__PROBLEM REQUIREMENTS__
Scan the records for the string "scrollbar". State how many lines contain it and add nothing.

===============

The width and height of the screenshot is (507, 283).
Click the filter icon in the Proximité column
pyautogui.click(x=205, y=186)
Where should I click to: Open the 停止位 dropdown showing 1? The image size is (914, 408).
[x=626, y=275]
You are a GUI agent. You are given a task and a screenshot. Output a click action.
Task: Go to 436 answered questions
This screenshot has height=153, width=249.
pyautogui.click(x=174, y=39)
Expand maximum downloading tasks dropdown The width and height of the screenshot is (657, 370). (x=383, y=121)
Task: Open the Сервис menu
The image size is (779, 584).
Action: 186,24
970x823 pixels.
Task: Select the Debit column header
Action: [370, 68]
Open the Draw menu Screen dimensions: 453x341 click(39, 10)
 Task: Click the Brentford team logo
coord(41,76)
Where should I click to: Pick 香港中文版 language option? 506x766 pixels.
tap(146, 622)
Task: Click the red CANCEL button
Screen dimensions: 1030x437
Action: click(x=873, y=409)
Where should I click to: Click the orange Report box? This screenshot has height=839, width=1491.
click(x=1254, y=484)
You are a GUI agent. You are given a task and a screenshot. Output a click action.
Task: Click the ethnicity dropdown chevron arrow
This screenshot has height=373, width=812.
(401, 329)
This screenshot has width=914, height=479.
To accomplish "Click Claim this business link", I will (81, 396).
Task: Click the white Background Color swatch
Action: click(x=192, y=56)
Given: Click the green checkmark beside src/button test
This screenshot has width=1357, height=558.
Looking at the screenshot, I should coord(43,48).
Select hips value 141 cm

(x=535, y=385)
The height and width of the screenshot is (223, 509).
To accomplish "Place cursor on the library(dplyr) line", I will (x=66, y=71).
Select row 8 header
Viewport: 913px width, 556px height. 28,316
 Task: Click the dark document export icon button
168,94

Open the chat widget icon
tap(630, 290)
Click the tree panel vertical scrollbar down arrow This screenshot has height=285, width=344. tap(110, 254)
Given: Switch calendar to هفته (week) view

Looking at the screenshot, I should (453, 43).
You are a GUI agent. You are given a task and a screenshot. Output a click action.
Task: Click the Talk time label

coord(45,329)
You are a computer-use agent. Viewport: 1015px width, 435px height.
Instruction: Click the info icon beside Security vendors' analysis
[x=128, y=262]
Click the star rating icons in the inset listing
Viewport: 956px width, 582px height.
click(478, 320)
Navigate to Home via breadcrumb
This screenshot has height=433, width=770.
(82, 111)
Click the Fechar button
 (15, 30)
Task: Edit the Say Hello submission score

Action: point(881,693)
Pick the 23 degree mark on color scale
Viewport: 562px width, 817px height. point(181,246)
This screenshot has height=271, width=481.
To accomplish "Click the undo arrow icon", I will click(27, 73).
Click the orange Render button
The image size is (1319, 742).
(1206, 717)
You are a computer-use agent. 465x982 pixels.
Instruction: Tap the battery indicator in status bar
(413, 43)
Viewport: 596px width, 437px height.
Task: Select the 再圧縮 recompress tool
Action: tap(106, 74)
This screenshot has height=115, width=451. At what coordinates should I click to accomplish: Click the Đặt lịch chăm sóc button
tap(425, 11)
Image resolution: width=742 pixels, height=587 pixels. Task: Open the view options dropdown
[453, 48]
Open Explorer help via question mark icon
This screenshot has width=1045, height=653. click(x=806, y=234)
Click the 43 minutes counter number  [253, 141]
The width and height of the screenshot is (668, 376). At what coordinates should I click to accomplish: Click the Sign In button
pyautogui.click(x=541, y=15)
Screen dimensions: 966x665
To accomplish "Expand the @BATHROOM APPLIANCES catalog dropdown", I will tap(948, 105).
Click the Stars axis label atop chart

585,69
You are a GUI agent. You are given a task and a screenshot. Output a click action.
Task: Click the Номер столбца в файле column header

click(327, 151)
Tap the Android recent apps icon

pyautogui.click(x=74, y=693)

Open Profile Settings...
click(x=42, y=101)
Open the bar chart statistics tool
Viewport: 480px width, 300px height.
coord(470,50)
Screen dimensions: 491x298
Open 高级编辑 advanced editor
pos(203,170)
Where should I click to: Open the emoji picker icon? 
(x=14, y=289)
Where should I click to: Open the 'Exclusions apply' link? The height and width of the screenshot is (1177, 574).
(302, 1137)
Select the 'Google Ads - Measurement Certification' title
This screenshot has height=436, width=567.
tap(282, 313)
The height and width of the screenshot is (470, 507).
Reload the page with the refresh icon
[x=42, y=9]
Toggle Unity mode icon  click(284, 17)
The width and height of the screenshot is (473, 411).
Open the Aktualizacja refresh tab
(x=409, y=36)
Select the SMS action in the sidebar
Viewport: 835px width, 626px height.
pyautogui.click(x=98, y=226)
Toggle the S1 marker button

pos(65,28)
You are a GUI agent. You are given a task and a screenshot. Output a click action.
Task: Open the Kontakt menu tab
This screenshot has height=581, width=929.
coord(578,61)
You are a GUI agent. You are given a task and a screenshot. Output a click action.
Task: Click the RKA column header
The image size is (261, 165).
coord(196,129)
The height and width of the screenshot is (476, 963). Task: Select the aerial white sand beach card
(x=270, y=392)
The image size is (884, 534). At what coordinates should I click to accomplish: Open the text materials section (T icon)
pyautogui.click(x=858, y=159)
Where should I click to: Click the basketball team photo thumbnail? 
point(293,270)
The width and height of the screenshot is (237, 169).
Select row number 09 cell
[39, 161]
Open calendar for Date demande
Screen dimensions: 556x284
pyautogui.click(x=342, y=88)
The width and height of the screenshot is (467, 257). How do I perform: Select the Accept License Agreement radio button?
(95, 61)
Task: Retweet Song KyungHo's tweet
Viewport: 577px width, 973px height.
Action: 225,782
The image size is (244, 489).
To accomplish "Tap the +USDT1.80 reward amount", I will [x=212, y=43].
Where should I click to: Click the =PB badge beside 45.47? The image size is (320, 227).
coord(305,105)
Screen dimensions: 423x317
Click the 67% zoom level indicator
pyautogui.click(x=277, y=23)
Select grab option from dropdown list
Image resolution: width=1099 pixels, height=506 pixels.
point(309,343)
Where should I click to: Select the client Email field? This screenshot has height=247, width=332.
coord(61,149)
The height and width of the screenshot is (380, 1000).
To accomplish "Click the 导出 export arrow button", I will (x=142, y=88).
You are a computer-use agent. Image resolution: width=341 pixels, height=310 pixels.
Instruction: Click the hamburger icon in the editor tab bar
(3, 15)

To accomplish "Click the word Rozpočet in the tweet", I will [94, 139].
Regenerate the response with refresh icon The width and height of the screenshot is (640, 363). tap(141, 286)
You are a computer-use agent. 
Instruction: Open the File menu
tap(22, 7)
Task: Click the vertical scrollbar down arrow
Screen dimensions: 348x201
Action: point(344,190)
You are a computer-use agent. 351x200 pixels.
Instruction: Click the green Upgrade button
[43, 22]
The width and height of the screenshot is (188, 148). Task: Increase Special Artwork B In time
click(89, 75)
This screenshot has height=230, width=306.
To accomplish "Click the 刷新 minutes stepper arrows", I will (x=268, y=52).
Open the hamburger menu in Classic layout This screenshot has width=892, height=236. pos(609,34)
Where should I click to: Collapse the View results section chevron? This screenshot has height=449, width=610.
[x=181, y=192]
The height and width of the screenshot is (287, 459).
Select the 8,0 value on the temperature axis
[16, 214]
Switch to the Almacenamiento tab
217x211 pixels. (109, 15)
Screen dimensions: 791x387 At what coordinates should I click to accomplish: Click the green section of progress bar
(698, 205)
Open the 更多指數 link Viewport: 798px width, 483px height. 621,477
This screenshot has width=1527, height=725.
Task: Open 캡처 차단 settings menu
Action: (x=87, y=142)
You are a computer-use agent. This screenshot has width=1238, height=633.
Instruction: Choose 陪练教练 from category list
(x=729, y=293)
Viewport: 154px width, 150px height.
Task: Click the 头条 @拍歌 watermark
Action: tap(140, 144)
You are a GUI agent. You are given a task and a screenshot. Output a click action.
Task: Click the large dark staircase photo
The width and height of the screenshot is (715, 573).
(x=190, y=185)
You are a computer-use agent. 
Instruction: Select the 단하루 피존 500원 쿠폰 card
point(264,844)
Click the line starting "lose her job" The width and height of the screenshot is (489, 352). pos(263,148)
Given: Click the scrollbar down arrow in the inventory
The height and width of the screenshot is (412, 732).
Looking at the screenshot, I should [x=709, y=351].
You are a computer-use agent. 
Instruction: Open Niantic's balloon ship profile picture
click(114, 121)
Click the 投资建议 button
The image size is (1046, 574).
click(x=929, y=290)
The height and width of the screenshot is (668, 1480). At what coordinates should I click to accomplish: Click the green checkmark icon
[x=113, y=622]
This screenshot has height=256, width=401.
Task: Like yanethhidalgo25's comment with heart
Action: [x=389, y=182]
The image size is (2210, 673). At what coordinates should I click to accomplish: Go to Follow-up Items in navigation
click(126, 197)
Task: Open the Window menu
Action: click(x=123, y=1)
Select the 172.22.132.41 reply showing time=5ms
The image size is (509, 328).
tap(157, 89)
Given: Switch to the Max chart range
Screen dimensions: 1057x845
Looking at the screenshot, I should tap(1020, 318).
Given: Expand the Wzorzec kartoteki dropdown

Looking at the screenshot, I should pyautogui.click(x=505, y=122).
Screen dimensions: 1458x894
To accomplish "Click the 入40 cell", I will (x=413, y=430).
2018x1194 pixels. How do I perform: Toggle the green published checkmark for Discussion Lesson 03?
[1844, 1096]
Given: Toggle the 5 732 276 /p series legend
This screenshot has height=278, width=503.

===============

__THE ANSWER__
3